Base-to-final stall in a Cirrus SR20 — airspeed decay, steep bank, and the critical angle of attack

Cirrus SR20 · Zephyrhills Municipal Airport (KZPH) · Private / Commercial · Approach / Landing

The scenario

Departing Zephyrhills Municipal Airport (KZPH), Zephyrhills, FL — Runway 19, a full-stop landing approach on a clear, calm afternoon. Elevation 90 ft MSL. Wind calm to light, visibility unlimited, scattered clouds at 3,500 ft. A textbook VFR day.

You are a Private pilot with approximately 180 hours total time, 45 hours in the Cirrus SR20. This is a solo flight — a local practice approach to maintain proficiency. You have completed the downwind leg at 1,000 ft AGL, configured with 50% flaps, and are now turning base. Airspeed is 100 KIAS on the turn; you are aiming for 80 KIAS on short final (Vref, full flaps). The runway is in sight, the approach looks stable.

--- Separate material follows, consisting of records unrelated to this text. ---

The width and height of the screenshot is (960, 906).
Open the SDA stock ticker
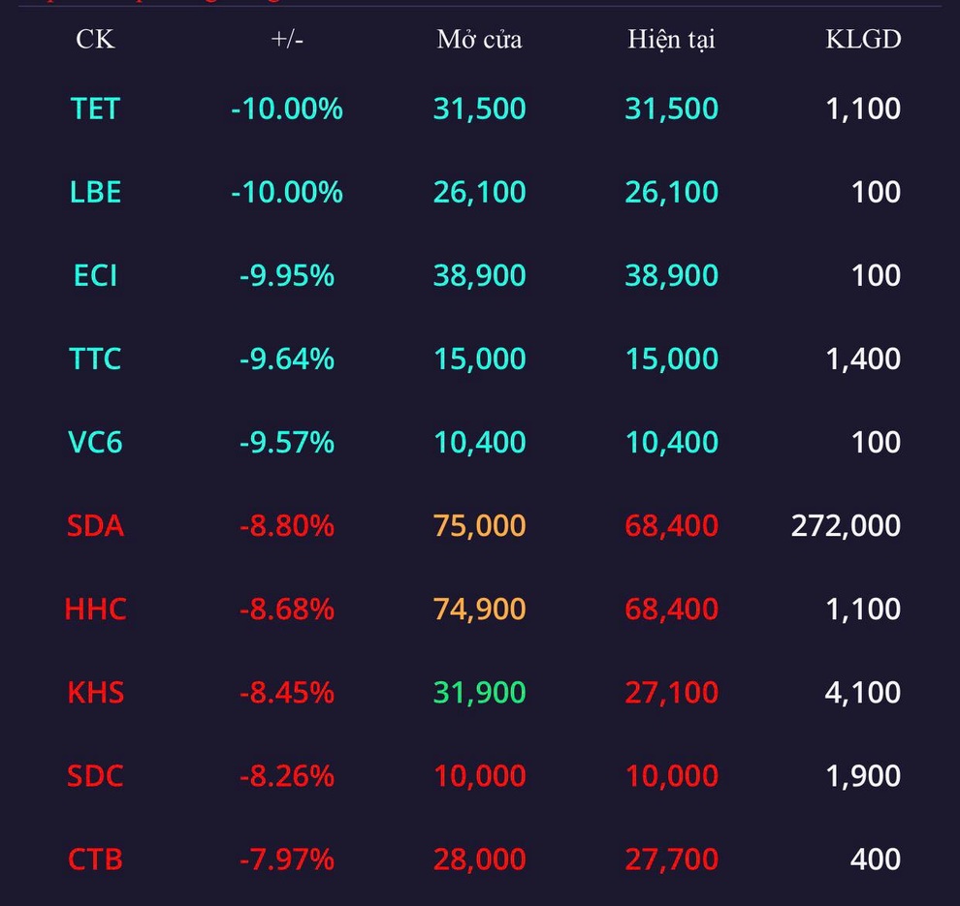tap(95, 525)
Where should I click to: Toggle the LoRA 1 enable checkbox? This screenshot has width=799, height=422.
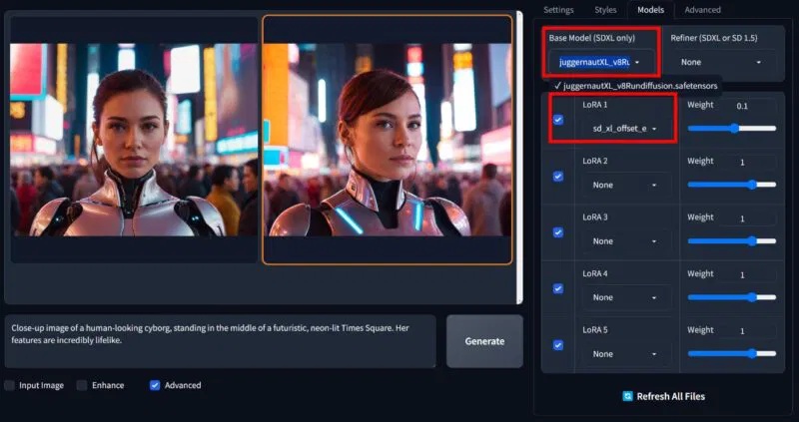pyautogui.click(x=558, y=120)
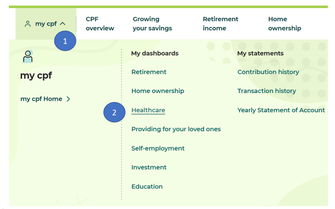Open the Home ownership top menu
335x209 pixels.
[284, 24]
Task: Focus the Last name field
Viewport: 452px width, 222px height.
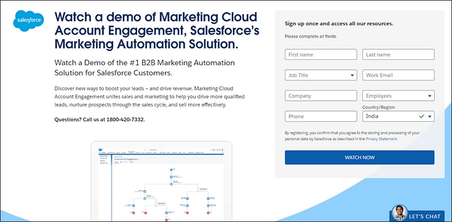Action: pos(398,54)
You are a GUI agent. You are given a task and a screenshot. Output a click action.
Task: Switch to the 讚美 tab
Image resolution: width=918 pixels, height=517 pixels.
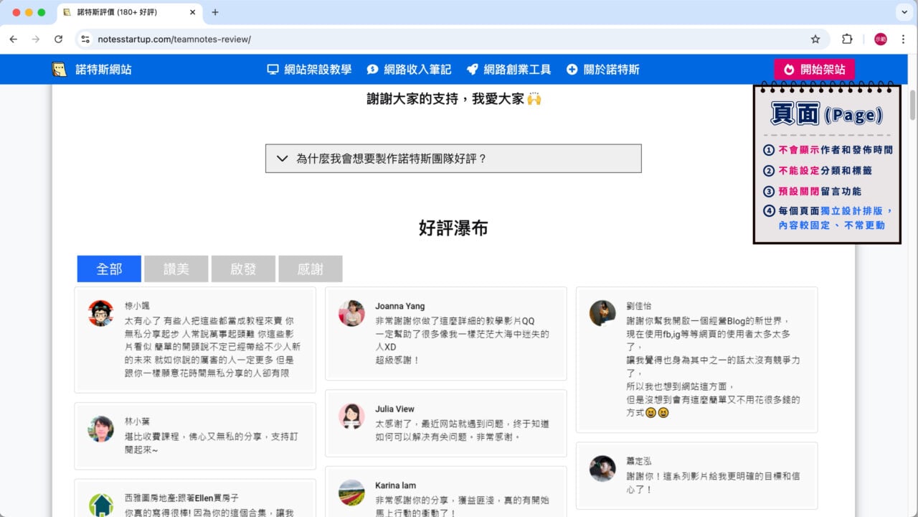pos(176,269)
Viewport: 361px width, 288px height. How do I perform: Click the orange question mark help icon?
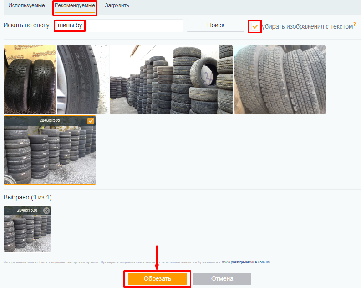click(354, 24)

The SR20 is a slippery airplane — high wing loading, constant-speed prop, and a clean design mean energy management is unforgiving. Best glide is 96 KIAS; stall speed in landing configuration (full flaps) is 56 KIAS. The margin between approach speed (80 KIAS) and stall (56 KIAS) is only 24 knots. The Avidyne glass panel displays airspeed, attitude, and an angle-of-attack indicator — all the tools you need to fly the approach safely. The question is whether you use them.

Aircraft: Cirrus SR20, solo, within limits. Fuel adequate. Systems normal. The airplane is airworthy and ready. The parachute (CAPS) is armed and ready — it is the primary emergency recovery system for loss of control at altitude, but at 1,000 ft AGL on approach, there is no altitude for a parachute deployment to help you.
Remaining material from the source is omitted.